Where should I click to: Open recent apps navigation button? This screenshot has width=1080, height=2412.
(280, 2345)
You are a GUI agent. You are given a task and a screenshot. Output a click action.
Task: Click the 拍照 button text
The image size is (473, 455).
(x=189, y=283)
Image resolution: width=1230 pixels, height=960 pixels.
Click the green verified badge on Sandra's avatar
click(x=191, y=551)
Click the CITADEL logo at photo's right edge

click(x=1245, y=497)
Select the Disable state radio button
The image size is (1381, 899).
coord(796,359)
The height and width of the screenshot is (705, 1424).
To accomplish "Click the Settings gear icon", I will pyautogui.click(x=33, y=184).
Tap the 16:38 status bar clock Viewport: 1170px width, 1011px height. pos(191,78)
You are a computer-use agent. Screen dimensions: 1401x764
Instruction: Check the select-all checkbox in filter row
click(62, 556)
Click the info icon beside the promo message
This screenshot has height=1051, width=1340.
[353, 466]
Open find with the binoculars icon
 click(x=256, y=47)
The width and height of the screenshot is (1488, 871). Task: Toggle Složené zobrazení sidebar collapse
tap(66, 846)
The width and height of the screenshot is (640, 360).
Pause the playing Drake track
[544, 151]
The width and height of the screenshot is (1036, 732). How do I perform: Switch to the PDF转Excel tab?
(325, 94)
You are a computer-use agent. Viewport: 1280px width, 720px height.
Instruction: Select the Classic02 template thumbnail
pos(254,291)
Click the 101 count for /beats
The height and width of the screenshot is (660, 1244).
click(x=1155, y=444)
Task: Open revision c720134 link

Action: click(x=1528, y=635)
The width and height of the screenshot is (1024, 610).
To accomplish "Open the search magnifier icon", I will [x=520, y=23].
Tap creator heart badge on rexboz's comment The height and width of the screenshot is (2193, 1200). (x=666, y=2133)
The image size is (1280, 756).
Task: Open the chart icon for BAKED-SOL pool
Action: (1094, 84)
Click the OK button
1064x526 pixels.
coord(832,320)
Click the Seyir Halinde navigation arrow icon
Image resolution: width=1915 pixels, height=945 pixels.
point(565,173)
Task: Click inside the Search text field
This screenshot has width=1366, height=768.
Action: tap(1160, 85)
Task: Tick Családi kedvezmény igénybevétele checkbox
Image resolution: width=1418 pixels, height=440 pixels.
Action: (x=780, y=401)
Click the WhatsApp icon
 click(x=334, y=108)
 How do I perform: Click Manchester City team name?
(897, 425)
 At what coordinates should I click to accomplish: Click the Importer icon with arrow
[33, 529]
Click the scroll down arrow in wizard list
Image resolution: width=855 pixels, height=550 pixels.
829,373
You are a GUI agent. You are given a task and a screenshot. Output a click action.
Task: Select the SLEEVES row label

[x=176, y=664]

▶ [Task objective]:
Your reply should be the number of lines in the listing above that contain "will", with nothing added.

▶ [Solution for this exercise]:
2